Task instructions:
State the number of lines in the material below that hold "computer", and add nothing to it.

Study material:
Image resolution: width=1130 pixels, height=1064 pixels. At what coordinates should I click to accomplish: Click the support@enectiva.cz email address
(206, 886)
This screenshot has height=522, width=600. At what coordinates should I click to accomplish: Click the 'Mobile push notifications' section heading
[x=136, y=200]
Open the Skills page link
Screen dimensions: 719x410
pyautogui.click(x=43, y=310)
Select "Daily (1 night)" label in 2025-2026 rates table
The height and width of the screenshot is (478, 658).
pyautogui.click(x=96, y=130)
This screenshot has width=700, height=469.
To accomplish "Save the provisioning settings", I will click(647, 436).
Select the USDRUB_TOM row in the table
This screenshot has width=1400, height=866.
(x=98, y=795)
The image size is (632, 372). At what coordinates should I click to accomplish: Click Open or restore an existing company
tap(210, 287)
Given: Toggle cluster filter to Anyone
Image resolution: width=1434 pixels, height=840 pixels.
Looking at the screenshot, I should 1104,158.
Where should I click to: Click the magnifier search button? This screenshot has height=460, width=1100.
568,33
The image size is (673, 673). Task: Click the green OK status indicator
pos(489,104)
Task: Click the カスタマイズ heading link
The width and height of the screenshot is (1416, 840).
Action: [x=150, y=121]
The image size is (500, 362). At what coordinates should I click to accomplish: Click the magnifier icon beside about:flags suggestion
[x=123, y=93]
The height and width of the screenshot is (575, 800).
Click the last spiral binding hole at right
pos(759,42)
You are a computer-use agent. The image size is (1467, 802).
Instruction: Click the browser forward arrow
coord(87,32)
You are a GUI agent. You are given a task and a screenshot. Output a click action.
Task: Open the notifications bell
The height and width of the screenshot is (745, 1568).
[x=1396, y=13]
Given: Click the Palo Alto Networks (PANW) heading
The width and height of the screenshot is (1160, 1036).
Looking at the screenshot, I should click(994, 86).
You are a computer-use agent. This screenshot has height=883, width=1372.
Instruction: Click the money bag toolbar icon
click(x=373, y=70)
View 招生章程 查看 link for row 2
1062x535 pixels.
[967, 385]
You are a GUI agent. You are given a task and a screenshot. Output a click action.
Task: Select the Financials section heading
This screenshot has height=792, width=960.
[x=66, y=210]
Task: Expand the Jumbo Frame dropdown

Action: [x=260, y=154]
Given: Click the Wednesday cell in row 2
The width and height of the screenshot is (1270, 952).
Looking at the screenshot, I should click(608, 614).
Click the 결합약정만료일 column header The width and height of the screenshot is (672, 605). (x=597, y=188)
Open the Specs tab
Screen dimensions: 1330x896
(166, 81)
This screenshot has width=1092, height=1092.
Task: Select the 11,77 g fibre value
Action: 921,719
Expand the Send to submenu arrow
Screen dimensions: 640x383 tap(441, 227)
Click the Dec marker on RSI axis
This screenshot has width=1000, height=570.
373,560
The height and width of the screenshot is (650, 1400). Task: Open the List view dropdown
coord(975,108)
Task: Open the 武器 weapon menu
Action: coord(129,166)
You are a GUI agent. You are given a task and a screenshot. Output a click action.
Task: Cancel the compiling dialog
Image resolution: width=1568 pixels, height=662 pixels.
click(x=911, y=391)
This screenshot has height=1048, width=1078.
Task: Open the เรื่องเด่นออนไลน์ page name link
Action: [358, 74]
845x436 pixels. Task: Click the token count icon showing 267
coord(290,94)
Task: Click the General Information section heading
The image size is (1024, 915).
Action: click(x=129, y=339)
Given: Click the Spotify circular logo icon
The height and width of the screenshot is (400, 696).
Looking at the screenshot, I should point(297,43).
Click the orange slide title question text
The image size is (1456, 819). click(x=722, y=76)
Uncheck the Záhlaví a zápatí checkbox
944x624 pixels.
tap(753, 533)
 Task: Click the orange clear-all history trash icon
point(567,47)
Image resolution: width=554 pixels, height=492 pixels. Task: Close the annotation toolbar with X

Response for this exercise:
2